Выбрать главу

Как московское Русское библиофильское общество, так и петроградское Общество друзей книги, рассматриваемые нами в преддверии советского библиофильства, скорее завершают предшествующий этап в истории русского книголюбия, чем начинают новый. Главное их отличие от дореволюционных объединений русских библиофилов состояло в том, что на их собраниях читались научные доклады, чего не было в практике Кружка любителей русских изящных изданий. Лишь постепенно, в одних случаях быстрее, в других медленнее, изживались старые формы деятельности и вырабатывались новые. Об этом подробнее будет рассказано ниже. В короткий период военного коммунизма собрания новых библиофилов еще только формировались, и поэтому ни в современной, ни в последующей библиофильской литературе не встречается указаний на какие-либо новые выдающиеся библиотеки или на имена новых выдвинувшихся собирателей.

Напротив, о распаде старых коллекций, — кроме упоминавшихся ранее перечней, — сведений сохранилось больше. Одно из таких сообщений мы считаем целесообразным включить в характеристику библиофильства периода 1917–1921 гг.

В. А. Адарюков в своих «Воспоминаниях» писал: «Революция заставила меня переехать в Москву на службу, при переезде нечего было и думать о перевозе всей библиотеки, и приходилось расставаться с милыми и дорогими моему сердцу друзьями, которых я с такой любовью собирал в течение 25 лет. Я предложил Публичной библиотеке приобрести 5000 томов моей библиотеки, за исключением небольшого отдела по искусству. Той же библиотеке я предложил приобрести и мое собрание литографированных портретов. В течение двух недель комиссия в составе хранителей Публичной библиотеки Философова и Лавровского и антикварного торговца Шилова оценивала мою библиотеку. Невозможно передать того, что я пережил за это положительно мучительное время, я чувствовал, что теряю самое близкое, дорогое, то, что составляло цель моей жизни в течение четверти века. В тот злосчастный день, когда начали увозить от меня моих дорогих друзей, я ушел из дому на целый день, я положительно не мог присутствовать при этих похоронах. Единственным утешением было то, что мои книги, собранные с такой любовью, попали в лучшее книгохранилище, а не распылились, подобно многим и многим частновладельческим собраниям. Мне обещали, что моя библиотека будет стоять отдельно и носить мое имя, но я не имел сил справиться, состоялось ли это» (1).

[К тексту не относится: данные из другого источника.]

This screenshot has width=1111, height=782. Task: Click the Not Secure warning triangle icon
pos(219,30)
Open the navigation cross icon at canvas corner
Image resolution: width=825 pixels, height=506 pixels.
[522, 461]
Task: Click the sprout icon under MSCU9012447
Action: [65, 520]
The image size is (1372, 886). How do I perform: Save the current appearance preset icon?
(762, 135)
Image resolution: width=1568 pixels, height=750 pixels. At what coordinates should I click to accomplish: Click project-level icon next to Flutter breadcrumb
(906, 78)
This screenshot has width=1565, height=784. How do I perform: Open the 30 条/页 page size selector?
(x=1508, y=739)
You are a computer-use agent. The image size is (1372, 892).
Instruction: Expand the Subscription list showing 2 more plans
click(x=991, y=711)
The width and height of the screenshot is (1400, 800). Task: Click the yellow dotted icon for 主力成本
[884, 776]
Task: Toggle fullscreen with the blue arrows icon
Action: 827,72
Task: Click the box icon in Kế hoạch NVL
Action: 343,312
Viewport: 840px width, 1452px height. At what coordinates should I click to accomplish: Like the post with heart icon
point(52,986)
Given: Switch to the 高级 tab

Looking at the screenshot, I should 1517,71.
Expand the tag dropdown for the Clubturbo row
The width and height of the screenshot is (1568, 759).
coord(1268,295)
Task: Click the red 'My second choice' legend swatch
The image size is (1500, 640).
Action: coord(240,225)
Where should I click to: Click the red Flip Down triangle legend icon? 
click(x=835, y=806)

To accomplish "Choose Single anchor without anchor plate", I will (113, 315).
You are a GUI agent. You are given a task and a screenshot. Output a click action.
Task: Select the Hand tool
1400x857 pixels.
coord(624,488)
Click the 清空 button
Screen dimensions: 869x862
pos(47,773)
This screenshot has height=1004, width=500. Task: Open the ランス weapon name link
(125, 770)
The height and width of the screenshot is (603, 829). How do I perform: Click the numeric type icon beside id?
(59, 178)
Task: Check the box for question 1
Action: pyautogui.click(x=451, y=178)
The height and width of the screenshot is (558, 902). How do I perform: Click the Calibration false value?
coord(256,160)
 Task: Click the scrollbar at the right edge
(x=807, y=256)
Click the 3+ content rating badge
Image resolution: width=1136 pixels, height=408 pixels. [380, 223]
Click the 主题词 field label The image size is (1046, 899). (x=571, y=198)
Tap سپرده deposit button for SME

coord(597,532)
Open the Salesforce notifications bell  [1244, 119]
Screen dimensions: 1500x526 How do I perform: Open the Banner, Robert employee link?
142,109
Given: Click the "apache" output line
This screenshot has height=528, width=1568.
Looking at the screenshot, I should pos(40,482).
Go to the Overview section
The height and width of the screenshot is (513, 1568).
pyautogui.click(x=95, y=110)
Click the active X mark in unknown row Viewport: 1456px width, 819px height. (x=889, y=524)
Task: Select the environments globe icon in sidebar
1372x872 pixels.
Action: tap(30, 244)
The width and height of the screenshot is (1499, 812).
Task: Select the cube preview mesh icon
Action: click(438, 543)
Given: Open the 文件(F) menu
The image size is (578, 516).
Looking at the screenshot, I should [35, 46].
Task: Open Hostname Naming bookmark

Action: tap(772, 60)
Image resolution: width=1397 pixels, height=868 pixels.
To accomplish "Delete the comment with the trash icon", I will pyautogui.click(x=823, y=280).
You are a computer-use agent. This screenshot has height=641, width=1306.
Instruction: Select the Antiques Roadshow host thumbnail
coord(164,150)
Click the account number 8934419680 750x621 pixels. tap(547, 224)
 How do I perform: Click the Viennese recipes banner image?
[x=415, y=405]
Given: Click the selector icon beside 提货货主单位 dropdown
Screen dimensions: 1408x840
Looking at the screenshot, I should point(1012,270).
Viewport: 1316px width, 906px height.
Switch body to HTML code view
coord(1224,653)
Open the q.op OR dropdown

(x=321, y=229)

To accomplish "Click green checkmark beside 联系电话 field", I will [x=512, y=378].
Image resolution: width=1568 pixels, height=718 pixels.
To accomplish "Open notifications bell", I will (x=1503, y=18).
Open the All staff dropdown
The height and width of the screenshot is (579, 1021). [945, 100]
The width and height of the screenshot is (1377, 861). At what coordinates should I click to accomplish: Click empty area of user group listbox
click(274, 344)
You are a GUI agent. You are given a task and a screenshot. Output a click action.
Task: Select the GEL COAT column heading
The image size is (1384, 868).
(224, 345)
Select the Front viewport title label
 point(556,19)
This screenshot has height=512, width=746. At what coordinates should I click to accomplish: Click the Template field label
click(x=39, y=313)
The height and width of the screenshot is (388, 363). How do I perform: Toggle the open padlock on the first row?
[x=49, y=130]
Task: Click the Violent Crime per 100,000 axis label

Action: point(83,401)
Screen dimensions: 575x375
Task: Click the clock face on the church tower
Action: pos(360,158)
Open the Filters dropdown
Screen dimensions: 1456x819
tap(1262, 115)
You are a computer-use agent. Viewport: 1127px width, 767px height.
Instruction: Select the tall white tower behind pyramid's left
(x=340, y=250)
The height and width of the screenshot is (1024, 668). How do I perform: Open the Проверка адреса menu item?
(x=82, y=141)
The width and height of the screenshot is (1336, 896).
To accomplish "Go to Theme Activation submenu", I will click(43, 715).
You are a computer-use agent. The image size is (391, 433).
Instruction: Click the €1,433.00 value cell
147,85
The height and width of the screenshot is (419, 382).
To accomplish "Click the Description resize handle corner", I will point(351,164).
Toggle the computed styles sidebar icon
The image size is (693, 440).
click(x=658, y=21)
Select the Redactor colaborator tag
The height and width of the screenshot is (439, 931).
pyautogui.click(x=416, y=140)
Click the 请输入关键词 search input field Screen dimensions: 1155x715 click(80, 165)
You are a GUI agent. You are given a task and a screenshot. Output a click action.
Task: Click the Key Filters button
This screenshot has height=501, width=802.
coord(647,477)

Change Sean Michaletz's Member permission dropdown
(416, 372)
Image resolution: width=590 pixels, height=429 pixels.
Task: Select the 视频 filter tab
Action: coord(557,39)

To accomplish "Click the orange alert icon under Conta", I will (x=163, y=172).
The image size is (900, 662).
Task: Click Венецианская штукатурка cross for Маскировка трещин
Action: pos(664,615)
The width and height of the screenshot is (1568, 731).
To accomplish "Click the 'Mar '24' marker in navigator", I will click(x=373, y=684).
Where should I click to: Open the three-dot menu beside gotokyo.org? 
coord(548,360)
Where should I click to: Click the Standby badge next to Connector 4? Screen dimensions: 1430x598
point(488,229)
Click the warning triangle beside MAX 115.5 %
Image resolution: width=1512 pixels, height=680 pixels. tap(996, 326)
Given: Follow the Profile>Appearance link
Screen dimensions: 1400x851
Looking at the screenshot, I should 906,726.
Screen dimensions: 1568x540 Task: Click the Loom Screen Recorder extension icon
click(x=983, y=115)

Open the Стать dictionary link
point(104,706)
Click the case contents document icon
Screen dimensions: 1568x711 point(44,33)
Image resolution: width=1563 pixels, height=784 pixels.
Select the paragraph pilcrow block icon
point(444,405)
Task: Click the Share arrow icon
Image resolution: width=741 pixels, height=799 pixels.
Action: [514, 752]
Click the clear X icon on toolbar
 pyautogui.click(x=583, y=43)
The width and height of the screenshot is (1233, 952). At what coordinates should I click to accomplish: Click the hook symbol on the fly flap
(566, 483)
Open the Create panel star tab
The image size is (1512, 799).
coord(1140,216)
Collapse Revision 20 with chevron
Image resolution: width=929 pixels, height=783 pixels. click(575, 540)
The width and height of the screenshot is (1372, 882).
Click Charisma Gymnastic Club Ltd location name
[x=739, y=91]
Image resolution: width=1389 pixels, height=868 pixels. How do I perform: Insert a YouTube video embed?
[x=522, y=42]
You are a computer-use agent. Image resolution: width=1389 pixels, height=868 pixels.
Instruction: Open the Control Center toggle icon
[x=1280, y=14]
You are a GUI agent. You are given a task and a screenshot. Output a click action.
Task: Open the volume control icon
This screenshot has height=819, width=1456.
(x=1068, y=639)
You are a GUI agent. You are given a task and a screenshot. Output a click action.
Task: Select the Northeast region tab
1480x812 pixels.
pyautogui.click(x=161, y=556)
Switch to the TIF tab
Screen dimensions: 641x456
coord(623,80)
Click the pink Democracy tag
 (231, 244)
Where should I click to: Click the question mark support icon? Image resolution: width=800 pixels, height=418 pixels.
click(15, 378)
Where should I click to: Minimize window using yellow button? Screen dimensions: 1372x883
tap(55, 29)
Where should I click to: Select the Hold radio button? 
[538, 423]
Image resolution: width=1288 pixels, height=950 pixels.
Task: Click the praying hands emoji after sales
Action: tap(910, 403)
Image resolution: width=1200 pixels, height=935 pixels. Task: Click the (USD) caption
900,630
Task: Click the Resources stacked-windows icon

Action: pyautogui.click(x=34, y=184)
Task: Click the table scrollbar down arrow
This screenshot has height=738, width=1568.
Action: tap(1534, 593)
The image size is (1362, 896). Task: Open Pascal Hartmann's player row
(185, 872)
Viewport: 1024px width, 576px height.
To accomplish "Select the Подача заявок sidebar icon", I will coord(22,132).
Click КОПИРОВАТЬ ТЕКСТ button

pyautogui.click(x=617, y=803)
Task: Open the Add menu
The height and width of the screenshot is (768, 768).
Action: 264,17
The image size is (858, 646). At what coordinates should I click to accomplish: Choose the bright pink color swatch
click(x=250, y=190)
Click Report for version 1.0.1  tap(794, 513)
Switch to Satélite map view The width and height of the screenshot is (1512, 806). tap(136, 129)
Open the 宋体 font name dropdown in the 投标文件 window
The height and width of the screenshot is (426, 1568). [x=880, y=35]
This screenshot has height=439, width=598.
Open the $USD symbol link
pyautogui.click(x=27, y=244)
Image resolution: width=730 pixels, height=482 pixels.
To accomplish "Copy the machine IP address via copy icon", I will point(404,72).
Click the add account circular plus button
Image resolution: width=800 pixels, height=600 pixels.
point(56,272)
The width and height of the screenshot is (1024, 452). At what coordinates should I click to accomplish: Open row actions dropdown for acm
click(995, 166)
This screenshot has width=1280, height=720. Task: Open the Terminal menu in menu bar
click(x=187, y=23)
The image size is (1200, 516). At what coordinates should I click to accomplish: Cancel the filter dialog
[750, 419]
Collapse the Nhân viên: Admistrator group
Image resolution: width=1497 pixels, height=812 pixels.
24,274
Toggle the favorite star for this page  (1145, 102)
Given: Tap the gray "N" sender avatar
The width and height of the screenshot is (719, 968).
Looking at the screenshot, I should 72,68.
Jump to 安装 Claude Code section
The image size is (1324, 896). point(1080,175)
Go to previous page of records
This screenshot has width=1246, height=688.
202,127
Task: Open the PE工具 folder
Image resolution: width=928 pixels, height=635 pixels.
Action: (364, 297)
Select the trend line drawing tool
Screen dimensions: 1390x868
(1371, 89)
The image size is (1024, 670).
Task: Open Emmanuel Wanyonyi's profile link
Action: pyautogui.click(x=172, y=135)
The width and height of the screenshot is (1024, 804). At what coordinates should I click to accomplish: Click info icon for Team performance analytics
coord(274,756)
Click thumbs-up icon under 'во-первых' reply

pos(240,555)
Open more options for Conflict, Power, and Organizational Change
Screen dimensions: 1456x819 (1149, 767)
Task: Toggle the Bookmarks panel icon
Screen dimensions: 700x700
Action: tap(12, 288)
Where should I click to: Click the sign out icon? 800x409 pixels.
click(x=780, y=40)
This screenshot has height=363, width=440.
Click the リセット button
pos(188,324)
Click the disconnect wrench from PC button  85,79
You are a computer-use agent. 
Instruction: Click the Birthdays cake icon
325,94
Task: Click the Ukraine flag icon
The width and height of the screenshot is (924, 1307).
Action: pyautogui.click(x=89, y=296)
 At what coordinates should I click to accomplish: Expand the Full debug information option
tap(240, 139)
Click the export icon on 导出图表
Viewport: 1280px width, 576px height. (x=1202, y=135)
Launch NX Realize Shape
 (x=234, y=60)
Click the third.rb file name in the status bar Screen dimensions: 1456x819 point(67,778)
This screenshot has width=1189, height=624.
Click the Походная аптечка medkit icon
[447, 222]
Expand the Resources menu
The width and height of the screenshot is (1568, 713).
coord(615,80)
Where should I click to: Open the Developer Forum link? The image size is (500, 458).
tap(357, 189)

Рассказ о переходе своей коллекции в собственность Публичной библиотеки В. Я. Адарюков кончает так: «В „Библиотечном обозрении. Книга первая. СПб., 1919 г.“, изданном Публичной библиотекой, вместо обычного отчета было напечатано: „В числе наиболее интересных приобретений надлежит отметить: собрание русских литографированных портретов В. Я. Адарюкова, обнимающее собою, вместе с относящимися к нему иного рода эстампами, около 6000 листов. Сюда входит, между прочим, редкая сюита 44 портретов офицеров кавалергардского полка, 50-х гг., коллекция портретов декабристов в литографиях, оригинальных рисунках и фотографиях (из собрания П. А. Ефремова), много портретов неизвестных лиц и инкунабулы русской литографии“ (стр. 41)».

«Конечно, — завершает В. Я. Адарюков свой рассказ и в то же время и свои „Воспоминания“, — это слишком краткая и общая характеристика моего собрания, являющегося, бесспорно, одним из наиболее полных и интересных собраний русских литографированных портретов» (1).

Не всякому библиофилу рассматриваемого периода удавалось так «пристроить» свою библиотеку. И если рассказ В. Я. Адарюкова о расставании с «милыми и дорогими друзьями» полон драматизма, можно легко представить себе переживания других книголюбов, которые видели гибель своих библиотек.

По сравнению с другими периодами в истории русского библиофильства рассматриваемое четырехлетие пропорционально составляет очень небольшой отрезок. Однако исторически он очень важен как время коренных изменений, и не только в общеисторическом аспекте, но и специально библиофильском: распались старые кадры коллекционеров, образовались новые, наметились не существовавшие ранее формы книгопродажи, отчетливо обнаружилось стремление объединить разрозненных книгособирателей в коллективы, в библиофильские общества, — словом, определились новые тенденции в развитии русского библиофильства.

И еще одна, особенно характерная черта обнаружилась в этот период — появился живой интерес к современному, советскому искусству книги, к изданиям, оформленным К. А. Сомовым, С. В. Чехониным, А. Н. Бенуа, М. В. Добужинским, к изданиям советских поэтов, стихам А. А. Ахматовой, автографам поэтов и прозаиков, т. е. к книге сегодняшнего дня, а не только к «красивой книге в прошлом».